Records shown

○ ○ ○

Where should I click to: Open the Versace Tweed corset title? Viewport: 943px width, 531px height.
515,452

○ ○ ○

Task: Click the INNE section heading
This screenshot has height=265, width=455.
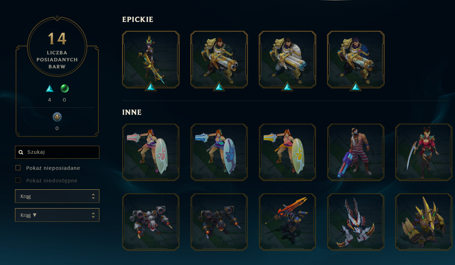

○ ○ ○

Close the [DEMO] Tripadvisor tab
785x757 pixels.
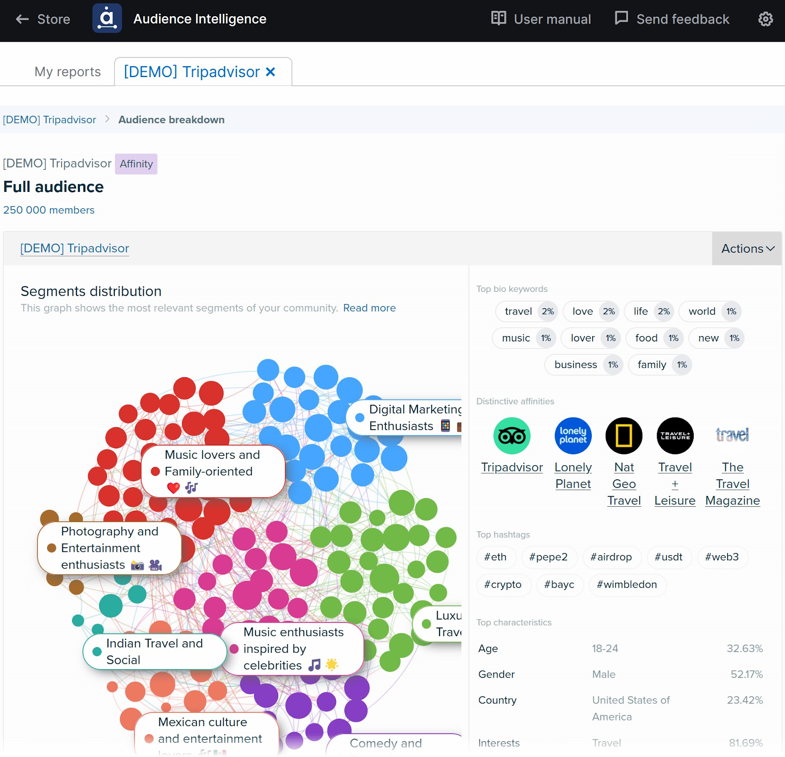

○ ○ ○

Look above for the line with "Task: Click the INNE section heading" and the line with "This screenshot has height=265, width=455.". Write out those two lines and all the lines between them, exactly, and no others.

Task: Click the INNE section heading
This screenshot has height=265, width=455.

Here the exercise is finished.